Saturday, September 7, 2013

4 months

We hit the 4 month mark this past week. Four months since finding out we lost a daughter. Our daughter. A little girl who stole our hearts from the moment we saw her sweet little face. A face that changed our lives forever. 

The "whys" have come flooding back over the last couple of weeks. And I hate it. It's hard. And it's ugly. I miss her. I know, impossible, right? It's weird how a child can do that to you when you've never even met them. But, that's adoption. Makes you an emotional mess. :) (But the mess is all worth it, I promise! Think of cooking your absolute favorite meal...you know, the one that takes all day to prepare. And it leaves your kitchen an absolute disaster. But, the moment that food hits your mouth, the mess disappears as you savor that delicious bite...and you realize you'd do it all over again because it was so good...yeah, that's adoption.) 

I still have days where I just want to hug her. Squeeze her. Never let her go. To see her beautiful face in person. To know if she's okay...even now thinking about her is hard. It brings tears to my eyes. I wanted her. So bad. I wanted her to be a big sister to Maleeya. I wanted to see the two of them playing together. Knowing that will never happen is hard to swallow sometimes. 

It doesn't help that I really thought by now we'd have a referral from somewhere...be well on our way to bringing home our next child...and maybe that's why these last few weeks have been a little difficult. Because we're not...still hoping and praying that we will soon though. 

And we've been around other (wonderful, awesome and super sweet!) adoptive families this past week, which has been great, but it has been hard, too. Any time we talk about adoption, Noella is always at the back of my mind. And I need to be around these families. These people we now call friends. While it's hard, it's nice, too. To know some of them have been down the same road and can empathize with what we're going through. 
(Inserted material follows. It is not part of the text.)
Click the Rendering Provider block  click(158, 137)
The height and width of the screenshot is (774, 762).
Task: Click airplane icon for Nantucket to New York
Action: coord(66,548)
Here's hoping and praying we find something out this month and can start moving forward. I'm tired of feeling like we're floundering. Stuck in the middle of an ocean with no hope in sight. Praying for all those in the same...boat though. (Didn't mean to do that, it just worked out that way.) So, here's to holding out hope and believing in God's timing. 

1 comment:

natalie said...

thinking about you more often than you probably realize. God is transforming both of us, and it's so good and hard, isn't it? praying He leads you to your son or daughter very soon!